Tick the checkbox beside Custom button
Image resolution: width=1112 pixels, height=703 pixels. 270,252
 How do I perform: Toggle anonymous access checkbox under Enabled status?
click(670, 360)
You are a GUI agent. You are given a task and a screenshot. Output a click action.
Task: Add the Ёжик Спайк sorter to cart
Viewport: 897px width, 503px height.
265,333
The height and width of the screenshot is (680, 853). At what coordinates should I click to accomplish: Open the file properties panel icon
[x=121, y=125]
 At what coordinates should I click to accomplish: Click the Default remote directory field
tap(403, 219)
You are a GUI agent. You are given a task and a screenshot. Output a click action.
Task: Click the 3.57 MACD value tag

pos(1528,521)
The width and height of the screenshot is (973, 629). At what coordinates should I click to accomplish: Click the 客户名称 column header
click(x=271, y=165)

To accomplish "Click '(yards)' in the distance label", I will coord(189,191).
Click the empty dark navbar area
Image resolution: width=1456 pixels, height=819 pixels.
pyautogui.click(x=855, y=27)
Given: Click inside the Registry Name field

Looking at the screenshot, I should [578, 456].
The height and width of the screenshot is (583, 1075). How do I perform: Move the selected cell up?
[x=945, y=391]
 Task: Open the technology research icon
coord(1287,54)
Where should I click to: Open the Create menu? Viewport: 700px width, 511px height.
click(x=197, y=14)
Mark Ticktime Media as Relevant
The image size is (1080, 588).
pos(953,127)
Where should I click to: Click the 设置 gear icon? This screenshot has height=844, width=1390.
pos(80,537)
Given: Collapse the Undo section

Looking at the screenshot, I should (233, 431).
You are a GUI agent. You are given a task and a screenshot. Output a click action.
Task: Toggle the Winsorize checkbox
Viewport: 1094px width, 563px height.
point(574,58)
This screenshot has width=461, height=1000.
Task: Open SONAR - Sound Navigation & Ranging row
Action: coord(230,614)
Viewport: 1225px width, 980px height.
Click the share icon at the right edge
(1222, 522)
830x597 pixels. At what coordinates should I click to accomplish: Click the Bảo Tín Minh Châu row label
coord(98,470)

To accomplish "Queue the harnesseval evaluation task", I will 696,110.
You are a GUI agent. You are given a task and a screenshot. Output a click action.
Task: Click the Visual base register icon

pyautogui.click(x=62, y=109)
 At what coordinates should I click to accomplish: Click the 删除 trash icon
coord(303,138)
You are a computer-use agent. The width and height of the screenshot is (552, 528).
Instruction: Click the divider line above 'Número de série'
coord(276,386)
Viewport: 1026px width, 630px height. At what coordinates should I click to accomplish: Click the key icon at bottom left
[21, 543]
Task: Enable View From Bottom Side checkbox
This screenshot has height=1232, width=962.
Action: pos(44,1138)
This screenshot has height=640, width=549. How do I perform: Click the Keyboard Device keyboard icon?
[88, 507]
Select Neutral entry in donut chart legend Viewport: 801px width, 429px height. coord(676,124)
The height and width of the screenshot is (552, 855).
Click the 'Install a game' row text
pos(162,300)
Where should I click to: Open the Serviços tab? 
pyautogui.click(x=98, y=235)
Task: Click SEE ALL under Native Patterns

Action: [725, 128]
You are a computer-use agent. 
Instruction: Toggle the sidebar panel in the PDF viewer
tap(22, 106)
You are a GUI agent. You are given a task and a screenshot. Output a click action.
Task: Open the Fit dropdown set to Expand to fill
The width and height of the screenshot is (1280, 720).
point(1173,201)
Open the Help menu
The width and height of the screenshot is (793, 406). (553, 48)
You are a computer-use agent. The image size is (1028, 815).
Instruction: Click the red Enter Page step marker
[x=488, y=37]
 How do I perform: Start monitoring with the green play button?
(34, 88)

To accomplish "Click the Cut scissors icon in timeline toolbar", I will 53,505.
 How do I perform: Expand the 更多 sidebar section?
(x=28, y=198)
******
Find every line in the entries above that contains the word "Expand", and copy each of those lines.

Result —
Task: Open the Fit dropdown set to Expand to fill
 How do I perform: Expand the 更多 sidebar section?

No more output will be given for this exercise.